> _Objectif annoncé_:
Affichez toutes les lignes ci-dessous sans rien y modifier.

Extrait d'un jeu de données:
-=-=-
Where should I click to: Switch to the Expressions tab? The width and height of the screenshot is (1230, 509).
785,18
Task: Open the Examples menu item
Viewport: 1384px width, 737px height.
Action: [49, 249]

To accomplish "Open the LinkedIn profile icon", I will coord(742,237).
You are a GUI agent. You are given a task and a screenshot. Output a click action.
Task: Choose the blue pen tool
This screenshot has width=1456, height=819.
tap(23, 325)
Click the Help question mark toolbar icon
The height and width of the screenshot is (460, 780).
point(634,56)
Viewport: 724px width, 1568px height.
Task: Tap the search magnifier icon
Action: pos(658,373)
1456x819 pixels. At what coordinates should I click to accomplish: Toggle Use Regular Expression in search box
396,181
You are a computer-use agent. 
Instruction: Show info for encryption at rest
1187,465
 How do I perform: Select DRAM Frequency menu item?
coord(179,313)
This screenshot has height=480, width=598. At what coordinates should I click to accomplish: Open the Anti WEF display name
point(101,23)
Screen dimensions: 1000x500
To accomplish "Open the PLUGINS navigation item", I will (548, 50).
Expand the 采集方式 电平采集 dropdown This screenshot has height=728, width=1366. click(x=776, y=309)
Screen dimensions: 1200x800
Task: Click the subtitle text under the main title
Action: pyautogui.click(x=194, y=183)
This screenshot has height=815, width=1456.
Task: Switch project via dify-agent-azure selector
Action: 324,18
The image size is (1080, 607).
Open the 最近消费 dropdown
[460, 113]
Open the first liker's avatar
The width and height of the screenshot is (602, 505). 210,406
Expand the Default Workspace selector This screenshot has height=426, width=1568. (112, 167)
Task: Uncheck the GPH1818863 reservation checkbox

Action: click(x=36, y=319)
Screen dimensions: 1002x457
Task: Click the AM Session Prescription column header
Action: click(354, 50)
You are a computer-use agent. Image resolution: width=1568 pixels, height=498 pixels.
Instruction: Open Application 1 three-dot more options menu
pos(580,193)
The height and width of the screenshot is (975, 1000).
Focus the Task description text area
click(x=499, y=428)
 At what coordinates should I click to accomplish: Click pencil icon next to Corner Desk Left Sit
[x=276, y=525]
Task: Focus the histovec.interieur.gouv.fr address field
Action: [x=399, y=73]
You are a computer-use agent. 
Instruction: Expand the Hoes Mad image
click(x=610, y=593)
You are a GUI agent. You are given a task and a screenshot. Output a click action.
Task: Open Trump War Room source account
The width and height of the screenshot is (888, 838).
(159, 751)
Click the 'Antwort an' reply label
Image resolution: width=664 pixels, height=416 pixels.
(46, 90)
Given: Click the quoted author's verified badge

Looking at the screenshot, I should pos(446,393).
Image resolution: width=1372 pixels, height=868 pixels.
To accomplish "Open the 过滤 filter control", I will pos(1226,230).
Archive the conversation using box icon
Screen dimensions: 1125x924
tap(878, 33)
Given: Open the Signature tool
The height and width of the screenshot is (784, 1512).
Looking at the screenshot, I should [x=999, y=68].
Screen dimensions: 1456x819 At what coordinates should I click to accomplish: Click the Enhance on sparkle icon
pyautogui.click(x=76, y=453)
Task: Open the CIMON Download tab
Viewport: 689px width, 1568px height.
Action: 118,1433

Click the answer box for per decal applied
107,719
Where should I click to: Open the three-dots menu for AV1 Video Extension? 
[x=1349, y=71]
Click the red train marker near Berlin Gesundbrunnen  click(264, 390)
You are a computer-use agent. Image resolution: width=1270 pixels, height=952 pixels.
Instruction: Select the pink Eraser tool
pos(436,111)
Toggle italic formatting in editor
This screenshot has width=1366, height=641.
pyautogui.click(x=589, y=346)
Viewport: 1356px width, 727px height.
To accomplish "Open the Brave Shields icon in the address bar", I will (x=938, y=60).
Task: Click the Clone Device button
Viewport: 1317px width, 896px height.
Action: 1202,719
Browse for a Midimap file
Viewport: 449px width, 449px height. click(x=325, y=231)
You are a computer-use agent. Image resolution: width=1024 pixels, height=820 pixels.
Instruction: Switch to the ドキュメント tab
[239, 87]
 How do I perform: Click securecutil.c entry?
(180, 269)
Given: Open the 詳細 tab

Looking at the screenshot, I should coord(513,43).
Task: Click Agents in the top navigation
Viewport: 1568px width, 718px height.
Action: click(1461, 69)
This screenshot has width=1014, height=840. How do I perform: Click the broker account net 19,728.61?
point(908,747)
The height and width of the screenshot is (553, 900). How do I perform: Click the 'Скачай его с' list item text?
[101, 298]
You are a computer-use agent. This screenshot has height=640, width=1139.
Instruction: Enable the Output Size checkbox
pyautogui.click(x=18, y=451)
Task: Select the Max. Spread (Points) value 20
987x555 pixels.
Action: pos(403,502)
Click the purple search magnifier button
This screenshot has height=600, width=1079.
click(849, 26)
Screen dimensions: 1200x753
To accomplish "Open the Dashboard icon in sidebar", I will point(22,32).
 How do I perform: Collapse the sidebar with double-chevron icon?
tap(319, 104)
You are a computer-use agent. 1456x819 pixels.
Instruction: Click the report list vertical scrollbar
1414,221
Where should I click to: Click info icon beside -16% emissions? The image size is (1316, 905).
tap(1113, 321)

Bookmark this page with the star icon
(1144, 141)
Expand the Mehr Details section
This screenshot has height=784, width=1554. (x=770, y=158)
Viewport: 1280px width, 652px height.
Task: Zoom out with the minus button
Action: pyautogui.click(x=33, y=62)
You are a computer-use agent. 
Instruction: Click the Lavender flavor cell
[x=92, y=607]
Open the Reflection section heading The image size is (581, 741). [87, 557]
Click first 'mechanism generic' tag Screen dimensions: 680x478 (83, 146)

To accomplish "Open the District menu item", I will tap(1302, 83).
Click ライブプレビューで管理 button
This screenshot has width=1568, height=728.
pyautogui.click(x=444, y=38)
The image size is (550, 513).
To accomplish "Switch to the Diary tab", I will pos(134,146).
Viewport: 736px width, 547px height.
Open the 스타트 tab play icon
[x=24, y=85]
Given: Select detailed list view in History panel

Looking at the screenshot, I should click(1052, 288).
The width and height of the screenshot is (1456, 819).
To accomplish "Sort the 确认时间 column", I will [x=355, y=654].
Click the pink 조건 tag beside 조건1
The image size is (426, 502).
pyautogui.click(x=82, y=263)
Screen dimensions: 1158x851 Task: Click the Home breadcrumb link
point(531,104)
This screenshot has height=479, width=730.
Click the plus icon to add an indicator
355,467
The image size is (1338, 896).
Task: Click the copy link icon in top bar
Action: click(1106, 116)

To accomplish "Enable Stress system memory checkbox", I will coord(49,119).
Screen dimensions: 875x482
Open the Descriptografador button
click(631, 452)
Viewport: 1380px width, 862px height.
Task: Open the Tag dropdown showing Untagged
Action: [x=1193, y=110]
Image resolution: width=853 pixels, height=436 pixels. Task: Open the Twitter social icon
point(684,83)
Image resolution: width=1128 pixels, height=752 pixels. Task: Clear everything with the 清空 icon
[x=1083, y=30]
-=-=-
> _Solution proposée_:
Where should I click to: Switch to the Expressions tab? The width and height of the screenshot is (1230, 509).
785,18
Task: Open the Examples menu item
Viewport: 1384px width, 737px height.
Action: [49, 249]

To accomplish "Open the LinkedIn profile icon", I will coord(742,237).
You are a GUI agent. You are given a task and a screenshot. Output a click action.
Task: Choose the blue pen tool
This screenshot has width=1456, height=819.
tap(23, 325)
Click the Help question mark toolbar icon
The height and width of the screenshot is (460, 780).
point(634,56)
Viewport: 724px width, 1568px height.
Task: Tap the search magnifier icon
Action: pos(658,373)
1456x819 pixels. At what coordinates should I click to accomplish: Toggle Use Regular Expression in search box
396,181
You are a computer-use agent. 
Instruction: Show info for encryption at rest
1187,465
 How do I perform: Select DRAM Frequency menu item?
coord(179,313)
This screenshot has height=480, width=598. At what coordinates should I click to accomplish: Open the Anti WEF display name
point(101,23)
Screen dimensions: 1000x500
To accomplish "Open the PLUGINS navigation item", I will (548, 50).
Expand the 采集方式 电平采集 dropdown This screenshot has height=728, width=1366. click(x=776, y=309)
Screen dimensions: 1200x800
Task: Click the subtitle text under the main title
Action: pyautogui.click(x=194, y=183)
This screenshot has height=815, width=1456.
Task: Switch project via dify-agent-azure selector
Action: 324,18
The image size is (1080, 607).
Open the 最近消费 dropdown
[460, 113]
Open the first liker's avatar
The width and height of the screenshot is (602, 505). 210,406
Expand the Default Workspace selector This screenshot has height=426, width=1568. (112, 167)
Task: Uncheck the GPH1818863 reservation checkbox

Action: click(x=36, y=319)
Screen dimensions: 1002x457
Task: Click the AM Session Prescription column header
Action: click(354, 50)
You are a computer-use agent. Image resolution: width=1568 pixels, height=498 pixels.
Instruction: Open Application 1 three-dot more options menu
pos(580,193)
The height and width of the screenshot is (975, 1000).
Focus the Task description text area
click(x=499, y=428)
 At what coordinates should I click to accomplish: Click pencil icon next to Corner Desk Left Sit
[x=276, y=525]
Task: Focus the histovec.interieur.gouv.fr address field
Action: [x=399, y=73]
You are a computer-use agent. 
Instruction: Expand the Hoes Mad image
click(x=610, y=593)
You are a GUI agent. You are given a task and a screenshot. Output a click action.
Task: Open Trump War Room source account
The width and height of the screenshot is (888, 838).
(159, 751)
Click the 'Antwort an' reply label
Image resolution: width=664 pixels, height=416 pixels.
(46, 90)
Given: Click the quoted author's verified badge

Looking at the screenshot, I should pos(446,393).
Image resolution: width=1372 pixels, height=868 pixels.
To accomplish "Open the 过滤 filter control", I will pos(1226,230).
Archive the conversation using box icon
Screen dimensions: 1125x924
tap(878, 33)
Given: Open the Signature tool
The height and width of the screenshot is (784, 1512).
Looking at the screenshot, I should [x=999, y=68].
Screen dimensions: 1456x819 At what coordinates should I click to accomplish: Click the Enhance on sparkle icon
pyautogui.click(x=76, y=453)
Task: Open the CIMON Download tab
Viewport: 689px width, 1568px height.
Action: 118,1433

Click the answer box for per decal applied
107,719
Where should I click to: Open the three-dots menu for AV1 Video Extension? 
[x=1349, y=71]
Click the red train marker near Berlin Gesundbrunnen  click(264, 390)
You are a computer-use agent. Image resolution: width=1270 pixels, height=952 pixels.
Instruction: Select the pink Eraser tool
pos(436,111)
Toggle italic formatting in editor
This screenshot has width=1366, height=641.
pyautogui.click(x=589, y=346)
Viewport: 1356px width, 727px height.
To accomplish "Open the Brave Shields icon in the address bar", I will (x=938, y=60).
Task: Click the Clone Device button
Viewport: 1317px width, 896px height.
Action: 1202,719
Browse for a Midimap file
Viewport: 449px width, 449px height. click(x=325, y=231)
You are a computer-use agent. Image resolution: width=1024 pixels, height=820 pixels.
Instruction: Switch to the ドキュメント tab
[239, 87]
 How do I perform: Click securecutil.c entry?
(180, 269)
Given: Open the 詳細 tab

Looking at the screenshot, I should coord(513,43).
Task: Click Agents in the top navigation
Viewport: 1568px width, 718px height.
Action: click(1461, 69)
This screenshot has width=1014, height=840. How do I perform: Click the broker account net 19,728.61?
point(908,747)
The height and width of the screenshot is (553, 900). How do I perform: Click the 'Скачай его с' list item text?
[101, 298]
You are a computer-use agent. This screenshot has height=640, width=1139.
Instruction: Enable the Output Size checkbox
pyautogui.click(x=18, y=451)
Task: Select the Max. Spread (Points) value 20
987x555 pixels.
Action: pos(403,502)
Click the purple search magnifier button
This screenshot has height=600, width=1079.
click(849, 26)
Screen dimensions: 1200x753
To accomplish "Open the Dashboard icon in sidebar", I will point(22,32).
 How do I perform: Collapse the sidebar with double-chevron icon?
tap(319, 104)
You are a computer-use agent. 1456x819 pixels.
Instruction: Click the report list vertical scrollbar
1414,221
Where should I click to: Click info icon beside -16% emissions? The image size is (1316, 905).
tap(1113, 321)

Bookmark this page with the star icon
(1144, 141)
Expand the Mehr Details section
This screenshot has height=784, width=1554. (x=770, y=158)
Viewport: 1280px width, 652px height.
Task: Zoom out with the minus button
Action: pyautogui.click(x=33, y=62)
You are a computer-use agent. 
Instruction: Click the Lavender flavor cell
[x=92, y=607]
Open the Reflection section heading The image size is (581, 741). [87, 557]
Click first 'mechanism generic' tag Screen dimensions: 680x478 (83, 146)

To accomplish "Open the District menu item", I will tap(1302, 83).
Click ライブプレビューで管理 button
This screenshot has width=1568, height=728.
pyautogui.click(x=444, y=38)
The image size is (550, 513).
To accomplish "Switch to the Diary tab", I will pos(134,146).
Viewport: 736px width, 547px height.
Open the 스타트 tab play icon
[x=24, y=85]
Given: Select detailed list view in History panel

Looking at the screenshot, I should click(1052, 288).
The width and height of the screenshot is (1456, 819).
To accomplish "Sort the 确认时间 column", I will [x=355, y=654].
Click the pink 조건 tag beside 조건1
The image size is (426, 502).
pyautogui.click(x=82, y=263)
Screen dimensions: 1158x851 Task: Click the Home breadcrumb link
point(531,104)
This screenshot has height=479, width=730.
Click the plus icon to add an indicator
355,467
The image size is (1338, 896).
Task: Click the copy link icon in top bar
Action: click(1106, 116)

To accomplish "Enable Stress system memory checkbox", I will coord(49,119).
Screen dimensions: 875x482
Open the Descriptografador button
click(631, 452)
Viewport: 1380px width, 862px height.
Task: Open the Tag dropdown showing Untagged
Action: [x=1193, y=110]
Image resolution: width=853 pixels, height=436 pixels. Task: Open the Twitter social icon
point(684,83)
Image resolution: width=1128 pixels, height=752 pixels. Task: Clear everything with the 清空 icon
[x=1083, y=30]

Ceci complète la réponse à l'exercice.